-- Input material --
==================================================
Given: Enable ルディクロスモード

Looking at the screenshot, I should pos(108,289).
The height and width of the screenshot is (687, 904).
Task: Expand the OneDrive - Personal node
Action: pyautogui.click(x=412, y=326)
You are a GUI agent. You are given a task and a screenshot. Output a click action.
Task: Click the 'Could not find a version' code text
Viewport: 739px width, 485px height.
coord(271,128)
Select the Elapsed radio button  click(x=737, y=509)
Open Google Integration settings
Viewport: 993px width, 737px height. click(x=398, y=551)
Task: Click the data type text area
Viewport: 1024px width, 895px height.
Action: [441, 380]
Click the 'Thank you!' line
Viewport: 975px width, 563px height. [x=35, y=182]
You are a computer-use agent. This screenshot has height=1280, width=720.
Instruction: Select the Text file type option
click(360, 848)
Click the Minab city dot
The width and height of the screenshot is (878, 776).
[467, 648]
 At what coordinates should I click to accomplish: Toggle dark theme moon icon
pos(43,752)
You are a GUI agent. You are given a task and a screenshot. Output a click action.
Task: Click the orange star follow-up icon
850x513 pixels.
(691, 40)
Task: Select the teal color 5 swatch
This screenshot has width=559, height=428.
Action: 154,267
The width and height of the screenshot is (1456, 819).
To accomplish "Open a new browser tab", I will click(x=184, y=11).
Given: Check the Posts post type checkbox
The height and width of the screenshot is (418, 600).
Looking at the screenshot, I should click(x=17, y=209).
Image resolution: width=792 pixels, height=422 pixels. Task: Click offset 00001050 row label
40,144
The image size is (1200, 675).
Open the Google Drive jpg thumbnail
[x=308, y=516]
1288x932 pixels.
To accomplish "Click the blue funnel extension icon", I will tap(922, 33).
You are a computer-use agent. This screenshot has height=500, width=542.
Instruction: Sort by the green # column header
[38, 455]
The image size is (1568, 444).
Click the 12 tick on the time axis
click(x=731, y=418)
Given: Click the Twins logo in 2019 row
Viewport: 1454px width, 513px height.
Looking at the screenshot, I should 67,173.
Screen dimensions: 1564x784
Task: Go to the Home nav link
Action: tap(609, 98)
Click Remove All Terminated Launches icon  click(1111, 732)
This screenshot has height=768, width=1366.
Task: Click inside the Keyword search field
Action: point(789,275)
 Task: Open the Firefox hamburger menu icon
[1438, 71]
==================================================
-- Problem statement --
Reproduce only the lines between the one containing "Task: Click the data type text area" and the one containing "will tap(922, 33).", inclusive, swapping "thumbnail" for "preview" and leaving everything else in those lines unchanged.

-- Exercise response --
Task: Click the data type text area
Viewport: 1024px width, 895px height.
Action: [441, 380]
Click the 'Thank you!' line
Viewport: 975px width, 563px height. [x=35, y=182]
You are a computer-use agent. This screenshot has height=1280, width=720.
Instruction: Select the Text file type option
click(360, 848)
Click the Minab city dot
The width and height of the screenshot is (878, 776).
[467, 648]
 At what coordinates should I click to accomplish: Toggle dark theme moon icon
pos(43,752)
You are a GUI agent. You are given a task and a screenshot. Output a click action.
Task: Click the orange star follow-up icon
850x513 pixels.
(691, 40)
Task: Select the teal color 5 swatch
This screenshot has width=559, height=428.
Action: 154,267
The width and height of the screenshot is (1456, 819).
To accomplish "Open a new browser tab", I will click(x=184, y=11).
Given: Check the Posts post type checkbox
The height and width of the screenshot is (418, 600).
Looking at the screenshot, I should click(x=17, y=209).
Image resolution: width=792 pixels, height=422 pixels. Task: Click offset 00001050 row label
40,144
The image size is (1200, 675).
Open the Google Drive jpg preview
[x=308, y=516]
1288x932 pixels.
To accomplish "Click the blue funnel extension icon", I will tap(922, 33).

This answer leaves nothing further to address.